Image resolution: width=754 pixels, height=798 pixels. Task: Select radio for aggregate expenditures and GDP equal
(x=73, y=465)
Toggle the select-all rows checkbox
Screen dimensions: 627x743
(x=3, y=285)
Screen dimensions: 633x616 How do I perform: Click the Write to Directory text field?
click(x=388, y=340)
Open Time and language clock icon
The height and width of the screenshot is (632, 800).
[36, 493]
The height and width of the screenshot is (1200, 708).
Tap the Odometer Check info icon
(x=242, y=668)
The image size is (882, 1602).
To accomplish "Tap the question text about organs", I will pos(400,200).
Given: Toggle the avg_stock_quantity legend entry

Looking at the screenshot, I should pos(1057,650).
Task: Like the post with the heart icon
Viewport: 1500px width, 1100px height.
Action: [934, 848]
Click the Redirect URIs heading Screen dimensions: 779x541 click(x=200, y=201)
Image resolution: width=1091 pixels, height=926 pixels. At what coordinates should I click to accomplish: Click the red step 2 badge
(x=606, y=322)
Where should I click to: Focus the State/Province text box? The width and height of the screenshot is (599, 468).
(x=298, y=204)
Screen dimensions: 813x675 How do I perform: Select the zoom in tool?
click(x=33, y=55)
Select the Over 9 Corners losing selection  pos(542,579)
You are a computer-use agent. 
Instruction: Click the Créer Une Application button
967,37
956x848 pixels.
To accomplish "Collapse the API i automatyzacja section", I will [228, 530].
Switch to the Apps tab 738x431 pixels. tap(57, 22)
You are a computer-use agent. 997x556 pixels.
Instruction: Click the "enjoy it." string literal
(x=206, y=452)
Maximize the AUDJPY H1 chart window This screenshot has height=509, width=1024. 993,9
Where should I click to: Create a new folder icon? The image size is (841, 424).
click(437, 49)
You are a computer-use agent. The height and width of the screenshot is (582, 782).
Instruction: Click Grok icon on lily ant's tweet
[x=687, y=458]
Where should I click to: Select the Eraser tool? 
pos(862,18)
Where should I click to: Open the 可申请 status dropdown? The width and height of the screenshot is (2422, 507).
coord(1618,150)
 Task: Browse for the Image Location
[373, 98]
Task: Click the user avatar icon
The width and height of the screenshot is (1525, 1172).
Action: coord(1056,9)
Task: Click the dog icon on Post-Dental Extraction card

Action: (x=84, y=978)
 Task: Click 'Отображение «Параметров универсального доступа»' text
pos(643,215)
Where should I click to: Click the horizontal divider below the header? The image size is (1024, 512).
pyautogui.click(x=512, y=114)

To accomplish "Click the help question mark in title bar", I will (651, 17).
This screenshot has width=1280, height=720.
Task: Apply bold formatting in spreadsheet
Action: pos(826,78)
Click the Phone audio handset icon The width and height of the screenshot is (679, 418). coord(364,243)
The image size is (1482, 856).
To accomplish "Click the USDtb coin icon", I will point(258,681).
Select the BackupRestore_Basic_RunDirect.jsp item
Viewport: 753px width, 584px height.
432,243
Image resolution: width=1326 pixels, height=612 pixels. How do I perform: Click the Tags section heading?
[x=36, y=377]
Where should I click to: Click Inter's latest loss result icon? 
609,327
++++
*Task*
Line by line, retype the entire listing exactly.

*Your response*
Image resolution: width=754 pixels, height=798 pixels. Task: Select radio for aggregate expenditures and GDP equal
(x=73, y=465)
Toggle the select-all rows checkbox
Screen dimensions: 627x743
(x=3, y=285)
Screen dimensions: 633x616 How do I perform: Click the Write to Directory text field?
click(x=388, y=340)
Open Time and language clock icon
The height and width of the screenshot is (632, 800).
[36, 493]
The height and width of the screenshot is (1200, 708).
Tap the Odometer Check info icon
(x=242, y=668)
The image size is (882, 1602).
To accomplish "Tap the question text about organs", I will pos(400,200).
Given: Toggle the avg_stock_quantity legend entry

Looking at the screenshot, I should pos(1057,650).
Task: Like the post with the heart icon
Viewport: 1500px width, 1100px height.
Action: [934, 848]
Click the Redirect URIs heading Screen dimensions: 779x541 click(x=200, y=201)
Image resolution: width=1091 pixels, height=926 pixels. At what coordinates should I click to accomplish: Click the red step 2 badge
(x=606, y=322)
Where should I click to: Focus the State/Province text box? The width and height of the screenshot is (599, 468).
(x=298, y=204)
Screen dimensions: 813x675 How do I perform: Select the zoom in tool?
click(x=33, y=55)
Select the Over 9 Corners losing selection  pos(542,579)
You are a computer-use agent. 
Instruction: Click the Créer Une Application button
967,37
956x848 pixels.
To accomplish "Collapse the API i automatyzacja section", I will [228, 530].
Switch to the Apps tab 738x431 pixels. tap(57, 22)
You are a computer-use agent. 997x556 pixels.
Instruction: Click the "enjoy it." string literal
(x=206, y=452)
Maximize the AUDJPY H1 chart window This screenshot has height=509, width=1024. 993,9
Where should I click to: Create a new folder icon? The image size is (841, 424).
click(437, 49)
You are a computer-use agent. The height and width of the screenshot is (582, 782).
Instruction: Click Grok icon on lily ant's tweet
[x=687, y=458]
Where should I click to: Select the Eraser tool? 
pos(862,18)
Where should I click to: Open the 可申请 status dropdown? The width and height of the screenshot is (2422, 507).
coord(1618,150)
 Task: Browse for the Image Location
[373, 98]
Task: Click the user avatar icon
The width and height of the screenshot is (1525, 1172).
Action: coord(1056,9)
Task: Click the dog icon on Post-Dental Extraction card

Action: (x=84, y=978)
 Task: Click 'Отображение «Параметров универсального доступа»' text
pos(643,215)
Where should I click to: Click the horizontal divider below the header? The image size is (1024, 512).
pyautogui.click(x=512, y=114)

To accomplish "Click the help question mark in title bar", I will (651, 17).
This screenshot has width=1280, height=720.
Task: Apply bold formatting in spreadsheet
Action: pos(826,78)
Click the Phone audio handset icon The width and height of the screenshot is (679, 418). coord(364,243)
The image size is (1482, 856).
To accomplish "Click the USDtb coin icon", I will point(258,681).
Select the BackupRestore_Basic_RunDirect.jsp item
Viewport: 753px width, 584px height.
432,243
Image resolution: width=1326 pixels, height=612 pixels. How do I perform: Click the Tags section heading?
[x=36, y=377]
Where should I click to: Click Inter's latest loss result icon? 
609,327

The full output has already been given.